▸ YOUR TASK:
Leave out every picture, and output exactly the lines from the line containing "You are a GUI" through the last line of the data.
EXERCISE INPUT: Begin
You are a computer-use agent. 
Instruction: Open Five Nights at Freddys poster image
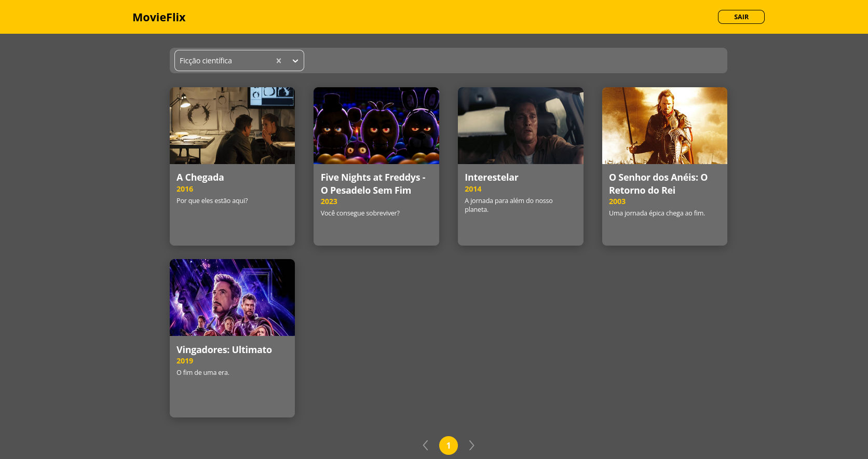[x=376, y=126]
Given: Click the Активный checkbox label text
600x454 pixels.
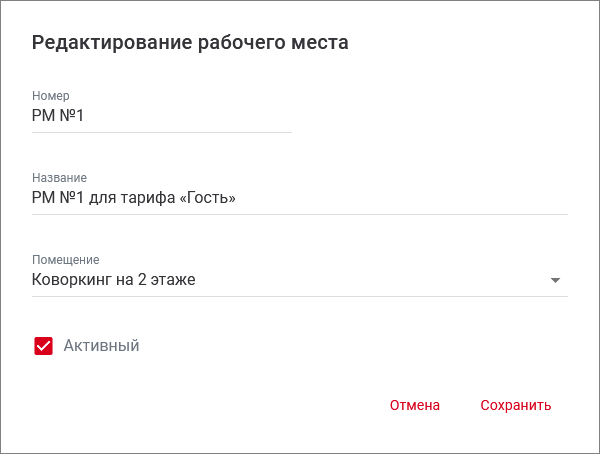Looking at the screenshot, I should tap(101, 346).
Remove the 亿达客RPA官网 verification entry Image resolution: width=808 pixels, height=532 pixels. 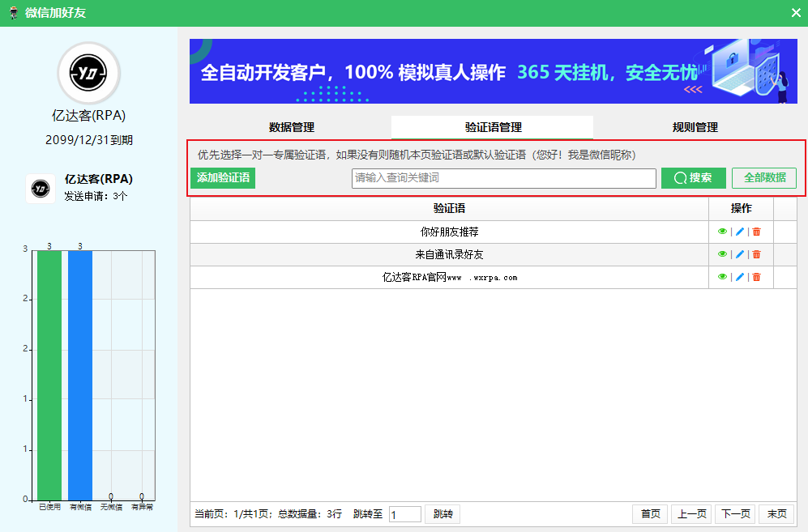756,277
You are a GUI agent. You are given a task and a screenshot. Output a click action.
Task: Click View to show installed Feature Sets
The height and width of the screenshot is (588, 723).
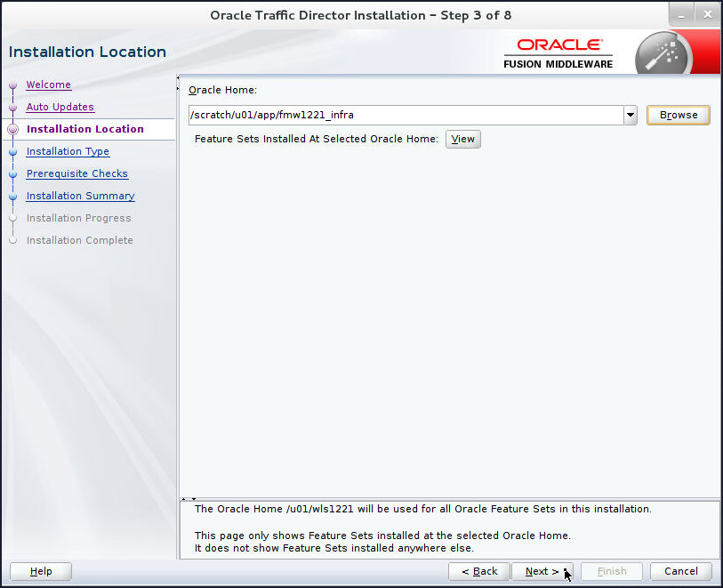click(462, 139)
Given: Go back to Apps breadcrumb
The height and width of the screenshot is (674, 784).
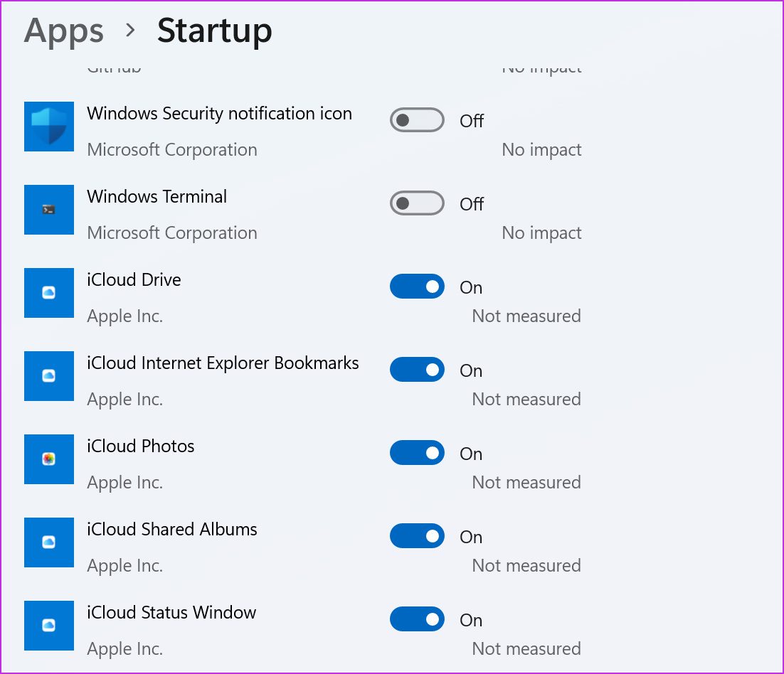Looking at the screenshot, I should click(64, 32).
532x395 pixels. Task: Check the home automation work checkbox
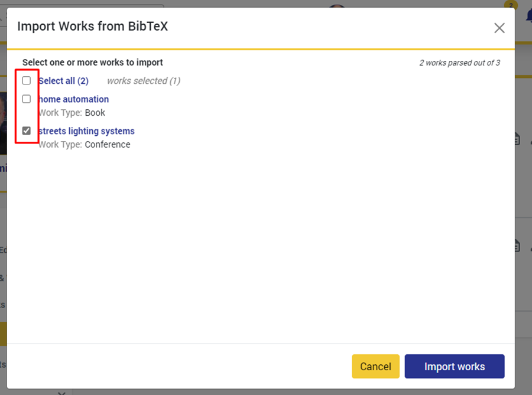[x=27, y=99]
EXERCISE INPUT: End
▸ EXERCISE SOLUTION:
You are a GUI agent. You are given a task and a screenshot. Output a click action.
Task: Click View to show installed Feature Sets
The height and width of the screenshot is (588, 723).
click(462, 139)
Given: Go back to Apps breadcrumb
The height and width of the screenshot is (674, 784).
Looking at the screenshot, I should click(64, 32).
532x395 pixels. Task: Check the home automation work checkbox
[x=27, y=99]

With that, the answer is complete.